• **TASK INSTRUCTIONS**
Rewrite the lines from the one holding "The height and width of the screenshot is (746, 1568)." through the one holding "pos(972,115)", inclusive, with "Collapse" changed to "Expand" and nothing else altered, and return only those lines.

• **PROVIDED DATA**
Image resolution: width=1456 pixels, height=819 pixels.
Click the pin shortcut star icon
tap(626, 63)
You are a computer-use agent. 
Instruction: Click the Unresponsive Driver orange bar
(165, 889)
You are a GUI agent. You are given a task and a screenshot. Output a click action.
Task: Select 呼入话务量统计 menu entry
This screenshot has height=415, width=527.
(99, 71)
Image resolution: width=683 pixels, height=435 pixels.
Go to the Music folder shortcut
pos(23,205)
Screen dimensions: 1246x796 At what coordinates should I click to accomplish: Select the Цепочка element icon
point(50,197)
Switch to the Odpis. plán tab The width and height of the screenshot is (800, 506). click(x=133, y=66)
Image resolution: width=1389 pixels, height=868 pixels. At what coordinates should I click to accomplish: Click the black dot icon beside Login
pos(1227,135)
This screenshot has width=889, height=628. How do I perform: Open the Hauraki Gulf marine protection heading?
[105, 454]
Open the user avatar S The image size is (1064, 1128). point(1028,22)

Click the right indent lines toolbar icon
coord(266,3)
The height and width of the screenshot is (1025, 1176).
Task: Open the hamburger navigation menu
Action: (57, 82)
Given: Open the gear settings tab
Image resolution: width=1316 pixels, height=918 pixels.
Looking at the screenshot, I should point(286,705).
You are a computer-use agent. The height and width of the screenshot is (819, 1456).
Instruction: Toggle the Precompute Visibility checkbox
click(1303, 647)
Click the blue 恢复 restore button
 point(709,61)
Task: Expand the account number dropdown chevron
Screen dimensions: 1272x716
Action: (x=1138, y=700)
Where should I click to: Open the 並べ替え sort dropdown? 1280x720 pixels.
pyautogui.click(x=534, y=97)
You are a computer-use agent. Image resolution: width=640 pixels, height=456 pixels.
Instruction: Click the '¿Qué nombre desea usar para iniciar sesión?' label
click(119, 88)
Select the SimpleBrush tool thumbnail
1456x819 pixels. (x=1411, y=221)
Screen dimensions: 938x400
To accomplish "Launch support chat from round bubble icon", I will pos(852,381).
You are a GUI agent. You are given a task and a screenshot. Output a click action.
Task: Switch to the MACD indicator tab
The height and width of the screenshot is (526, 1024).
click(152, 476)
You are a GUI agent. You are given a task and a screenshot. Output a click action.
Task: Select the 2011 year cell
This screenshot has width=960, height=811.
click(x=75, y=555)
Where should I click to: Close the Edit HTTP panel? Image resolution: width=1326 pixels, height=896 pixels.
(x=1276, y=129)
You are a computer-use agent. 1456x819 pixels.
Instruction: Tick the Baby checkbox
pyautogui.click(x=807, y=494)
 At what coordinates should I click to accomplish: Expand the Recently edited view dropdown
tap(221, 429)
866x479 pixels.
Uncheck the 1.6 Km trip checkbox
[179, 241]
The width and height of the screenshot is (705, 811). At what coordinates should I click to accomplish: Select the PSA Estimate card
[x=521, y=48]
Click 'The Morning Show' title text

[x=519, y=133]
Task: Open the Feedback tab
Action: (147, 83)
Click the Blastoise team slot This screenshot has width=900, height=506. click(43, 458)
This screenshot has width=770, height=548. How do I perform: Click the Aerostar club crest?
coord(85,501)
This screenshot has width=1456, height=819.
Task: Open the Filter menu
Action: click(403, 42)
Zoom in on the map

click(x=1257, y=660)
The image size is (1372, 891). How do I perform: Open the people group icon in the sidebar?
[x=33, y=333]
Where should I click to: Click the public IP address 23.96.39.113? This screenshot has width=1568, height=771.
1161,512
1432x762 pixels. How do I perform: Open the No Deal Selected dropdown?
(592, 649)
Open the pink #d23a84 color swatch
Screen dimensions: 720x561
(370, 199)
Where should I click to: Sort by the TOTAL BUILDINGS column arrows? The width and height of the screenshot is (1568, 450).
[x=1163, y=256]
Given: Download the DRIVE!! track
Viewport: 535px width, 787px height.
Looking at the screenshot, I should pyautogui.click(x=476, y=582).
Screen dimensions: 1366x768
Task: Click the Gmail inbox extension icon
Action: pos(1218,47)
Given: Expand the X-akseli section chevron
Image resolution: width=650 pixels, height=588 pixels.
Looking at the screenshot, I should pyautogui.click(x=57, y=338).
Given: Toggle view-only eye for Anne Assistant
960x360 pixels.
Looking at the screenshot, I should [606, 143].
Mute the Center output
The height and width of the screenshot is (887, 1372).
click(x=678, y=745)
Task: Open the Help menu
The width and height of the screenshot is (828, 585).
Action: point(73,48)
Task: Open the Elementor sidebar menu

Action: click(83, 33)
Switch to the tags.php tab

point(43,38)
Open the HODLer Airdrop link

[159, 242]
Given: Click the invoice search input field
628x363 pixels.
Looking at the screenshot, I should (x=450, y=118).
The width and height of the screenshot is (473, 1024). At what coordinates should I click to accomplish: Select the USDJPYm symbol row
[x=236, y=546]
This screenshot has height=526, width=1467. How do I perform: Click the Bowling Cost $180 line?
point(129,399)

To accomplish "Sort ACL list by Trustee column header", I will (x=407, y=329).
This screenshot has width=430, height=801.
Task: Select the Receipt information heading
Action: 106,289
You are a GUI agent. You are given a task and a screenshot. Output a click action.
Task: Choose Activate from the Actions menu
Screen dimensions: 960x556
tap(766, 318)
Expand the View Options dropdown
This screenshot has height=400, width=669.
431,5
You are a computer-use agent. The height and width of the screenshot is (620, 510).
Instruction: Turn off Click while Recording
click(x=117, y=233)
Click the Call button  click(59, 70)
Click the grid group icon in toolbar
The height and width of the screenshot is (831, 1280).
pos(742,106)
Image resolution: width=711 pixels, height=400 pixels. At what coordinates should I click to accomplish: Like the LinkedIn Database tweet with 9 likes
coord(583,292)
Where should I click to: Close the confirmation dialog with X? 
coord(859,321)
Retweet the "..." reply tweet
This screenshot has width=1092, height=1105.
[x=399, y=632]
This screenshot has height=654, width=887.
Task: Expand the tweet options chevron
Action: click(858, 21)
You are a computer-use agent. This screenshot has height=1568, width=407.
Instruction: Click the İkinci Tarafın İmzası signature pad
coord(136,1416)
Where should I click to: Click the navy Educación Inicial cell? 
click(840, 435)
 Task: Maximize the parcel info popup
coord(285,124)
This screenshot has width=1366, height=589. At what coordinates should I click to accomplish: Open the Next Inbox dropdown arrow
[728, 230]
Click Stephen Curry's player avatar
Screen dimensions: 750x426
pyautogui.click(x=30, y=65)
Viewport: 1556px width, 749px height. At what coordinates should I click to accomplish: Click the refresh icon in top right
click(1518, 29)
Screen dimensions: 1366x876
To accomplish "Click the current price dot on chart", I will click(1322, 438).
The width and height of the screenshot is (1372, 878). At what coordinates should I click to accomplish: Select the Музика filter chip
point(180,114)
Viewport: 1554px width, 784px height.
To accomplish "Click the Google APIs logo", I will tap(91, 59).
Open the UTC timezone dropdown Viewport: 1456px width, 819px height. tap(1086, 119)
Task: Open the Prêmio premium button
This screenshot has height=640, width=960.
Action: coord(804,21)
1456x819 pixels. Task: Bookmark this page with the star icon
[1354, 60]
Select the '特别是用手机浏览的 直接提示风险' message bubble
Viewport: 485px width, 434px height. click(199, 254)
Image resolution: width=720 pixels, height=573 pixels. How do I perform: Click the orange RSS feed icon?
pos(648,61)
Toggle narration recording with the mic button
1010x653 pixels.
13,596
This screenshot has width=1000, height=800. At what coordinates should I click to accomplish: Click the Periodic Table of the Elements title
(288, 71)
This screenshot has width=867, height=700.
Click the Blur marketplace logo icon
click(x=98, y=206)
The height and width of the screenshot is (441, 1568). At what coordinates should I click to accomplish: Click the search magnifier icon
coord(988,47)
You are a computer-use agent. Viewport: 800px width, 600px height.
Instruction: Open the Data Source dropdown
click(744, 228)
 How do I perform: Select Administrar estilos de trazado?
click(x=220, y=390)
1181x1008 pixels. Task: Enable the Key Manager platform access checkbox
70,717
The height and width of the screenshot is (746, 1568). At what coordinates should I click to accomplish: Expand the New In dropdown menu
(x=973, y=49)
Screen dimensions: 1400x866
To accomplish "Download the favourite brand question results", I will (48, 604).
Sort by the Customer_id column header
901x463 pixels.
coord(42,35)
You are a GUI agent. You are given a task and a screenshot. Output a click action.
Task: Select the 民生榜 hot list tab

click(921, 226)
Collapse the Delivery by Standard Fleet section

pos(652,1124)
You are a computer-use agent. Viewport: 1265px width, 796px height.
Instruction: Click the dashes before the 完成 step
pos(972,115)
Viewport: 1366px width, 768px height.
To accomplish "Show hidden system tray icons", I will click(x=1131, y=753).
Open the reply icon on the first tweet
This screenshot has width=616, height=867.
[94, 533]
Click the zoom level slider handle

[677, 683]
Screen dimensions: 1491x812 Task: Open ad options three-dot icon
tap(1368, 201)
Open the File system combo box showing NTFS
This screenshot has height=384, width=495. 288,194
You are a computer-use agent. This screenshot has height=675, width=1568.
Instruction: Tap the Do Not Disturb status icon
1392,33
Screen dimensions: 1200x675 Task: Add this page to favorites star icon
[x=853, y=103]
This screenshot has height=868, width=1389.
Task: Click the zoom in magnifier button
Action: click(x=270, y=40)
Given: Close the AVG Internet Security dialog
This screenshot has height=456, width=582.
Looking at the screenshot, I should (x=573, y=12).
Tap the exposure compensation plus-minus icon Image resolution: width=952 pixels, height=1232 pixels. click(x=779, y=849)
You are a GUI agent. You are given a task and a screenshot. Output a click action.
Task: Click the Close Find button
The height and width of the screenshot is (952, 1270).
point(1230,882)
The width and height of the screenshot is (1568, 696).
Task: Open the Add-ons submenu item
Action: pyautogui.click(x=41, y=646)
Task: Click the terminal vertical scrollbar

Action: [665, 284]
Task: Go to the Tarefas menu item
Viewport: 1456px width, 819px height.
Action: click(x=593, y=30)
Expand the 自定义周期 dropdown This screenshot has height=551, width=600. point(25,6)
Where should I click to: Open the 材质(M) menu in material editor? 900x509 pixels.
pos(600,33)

• **EXERCISE OUTPUT**
The height and width of the screenshot is (746, 1568). At what coordinates should I click to accomplish: Expand the New In dropdown menu
(x=973, y=49)
Screen dimensions: 1400x866
To accomplish "Download the favourite brand question results", I will (48, 604).
Sort by the Customer_id column header
901x463 pixels.
coord(42,35)
You are a GUI agent. You are given a task and a screenshot. Output a click action.
Task: Select the 民生榜 hot list tab

click(921, 226)
Expand the Delivery by Standard Fleet section

pos(652,1124)
You are a computer-use agent. Viewport: 1265px width, 796px height.
Instruction: Click the dashes before the 完成 step
pos(972,115)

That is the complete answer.